Laminated side glazing
Every car has a laminated windscreen, of course. For some time, however, Europe has led with the adoption of laminated side glass for increased vehicle comfort and security. The first North American vehicle with laminated side windows was launched in 2002 with market demand catching up Europe. Today, from just-auto's research database QUBE on glazing technologies, we are seeing a clear upward trend for laminated side glass, especially for front door applications due to the acoustical benefit that comes with that value-added product. The E-Class that we took out for a spin came fitted with optional front side laminated windows, supplied by AGC Automotive. Laminated glass provides a three-to-six decibel noise reduction over tempered glass.

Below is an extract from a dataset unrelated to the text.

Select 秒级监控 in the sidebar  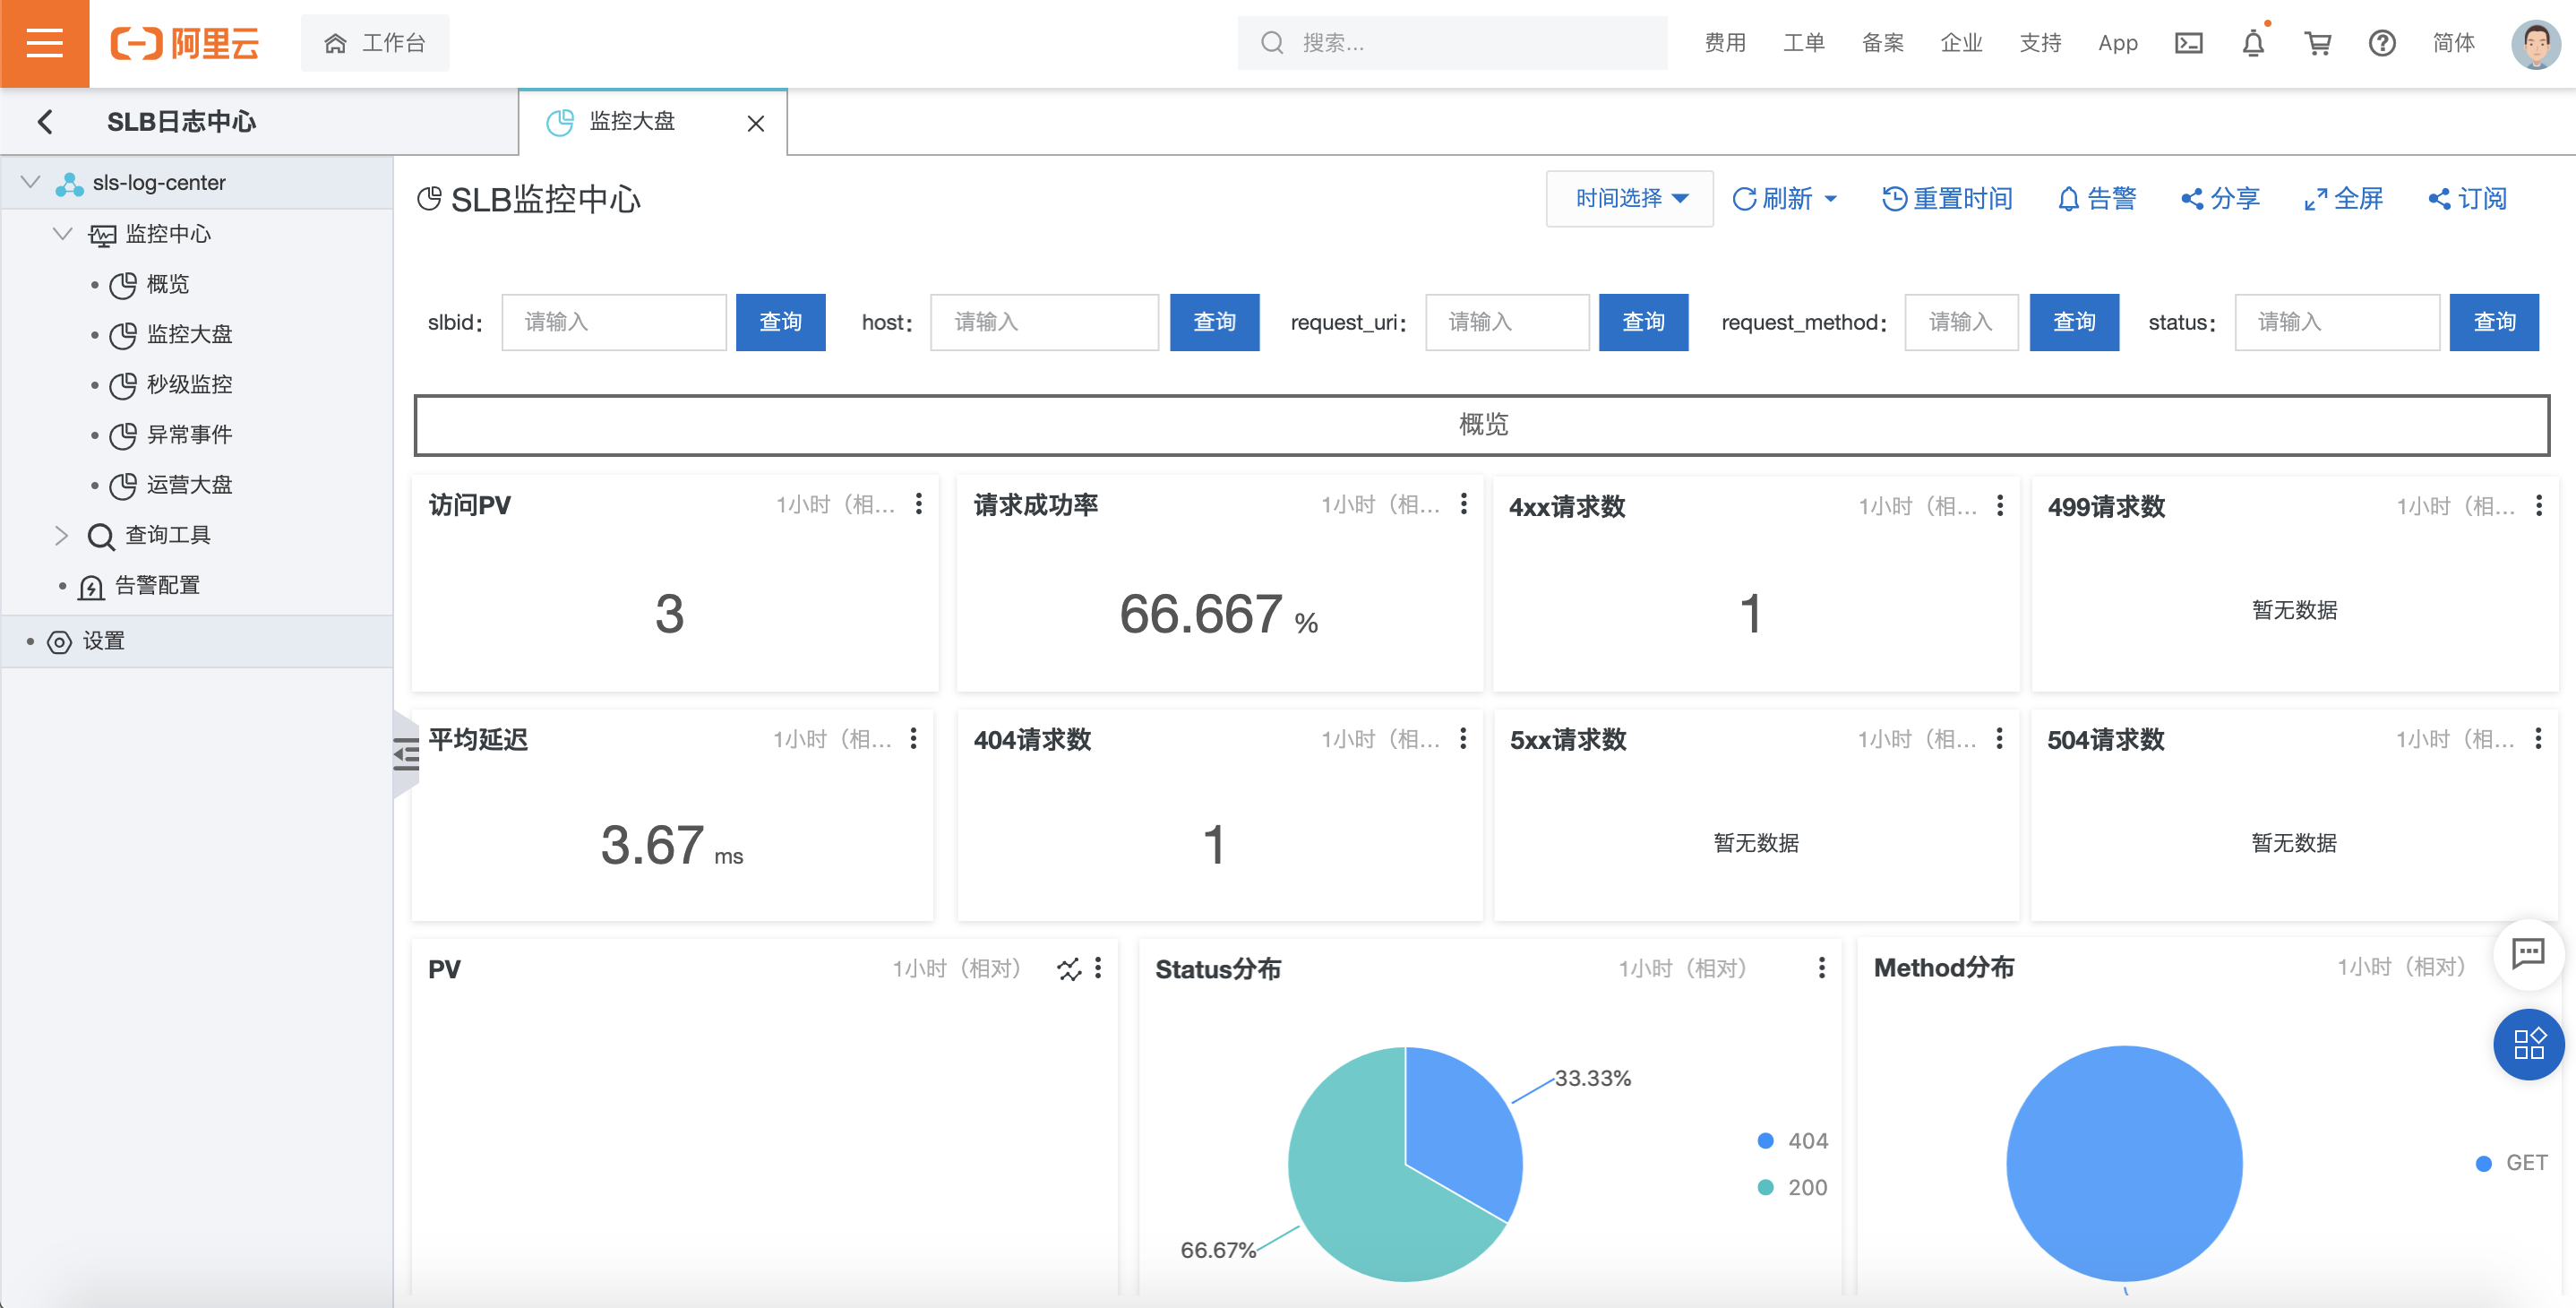pos(189,384)
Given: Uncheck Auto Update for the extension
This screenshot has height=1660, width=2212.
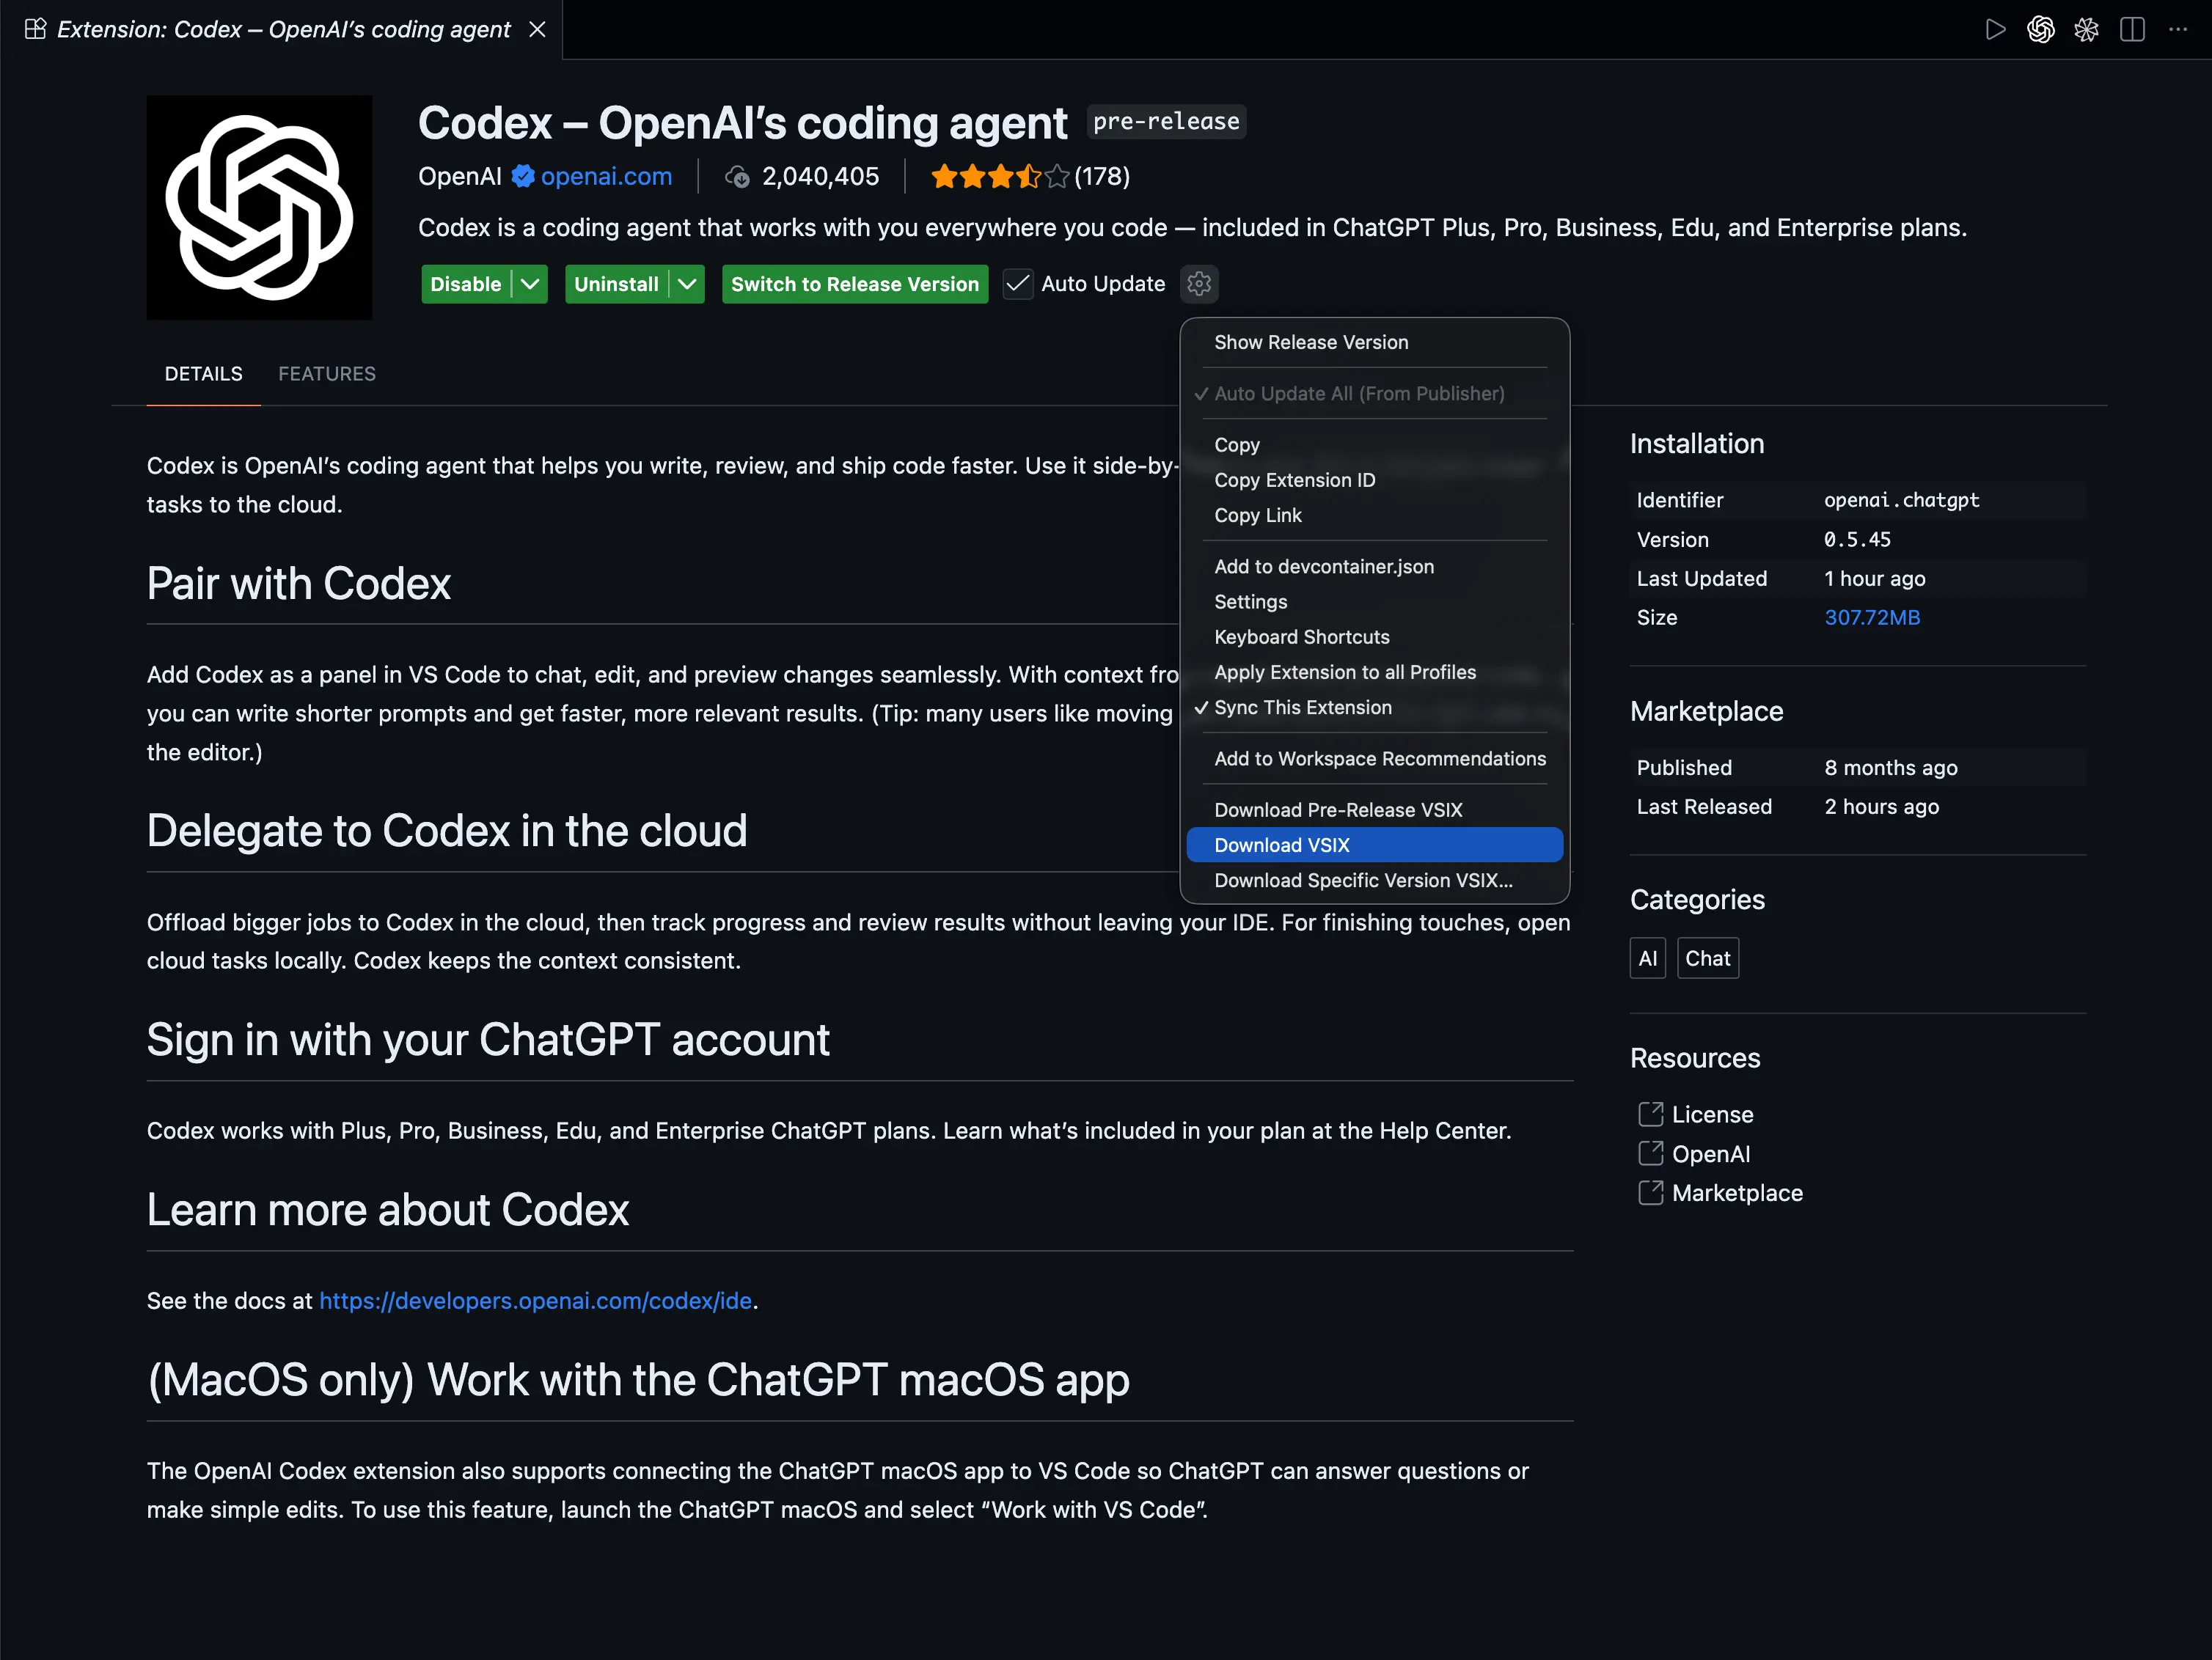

Advanced driver assistance systems
In the semi-autonomous driver assistance department, the E-Class that turned up at our door came with a Driving Assistance Plus package. For an extra GP1,695, you get active blind spot and lane keep assist, active brake assist and evasive steering assist, active lane change assist and drive pilot. The latter represents the carmaker's next step along the road to autonomous driving. As Distance Pilot Distronic, it is not only able to automatically maintain the correct distance behind vehicles in front on all types of road, but also, for the first time, it can follow them at a speed of up to 130mph. Perfect for the Autobahn then but we didn't drive as far as that. The E-Class is also equipped with Remote Parking Pilot that allows the vehicle to be moved into and out of garages and parking spaces remotely using a smartphone app, enabling the occupants to get into and out of the car easily, even if space is very tight.
On the road
The 194bhp 2.0-litre diesel E220d in AMG Line that we took out this weekend felt easy-going and relaxing along motorways and rooted on twisting back roads. Power is managed by a nine-speed automatic gearbox providing a good response when required. The ride was also smooth on 19-inch wheels thanks to Tenneco's electronic damper technologies. The car's large fuel tank gave a generous range, too. We clocked-up 488 miles in this premium family estate, returning an average 48.7 mpg although a little short of the carmaker's 57.7 mpg claim. All things considered, however, that's quite impressive.
The E-Class' contemporary dual-screen display, classy cabin materials and high-tech ambient interior lighting press all the right buttons, giving it driver appeal in spades. While our drive insulated us from the outside world, it also felt cossetted and poised at every turn – in whichever air body control mode – providing a truly engaging experience.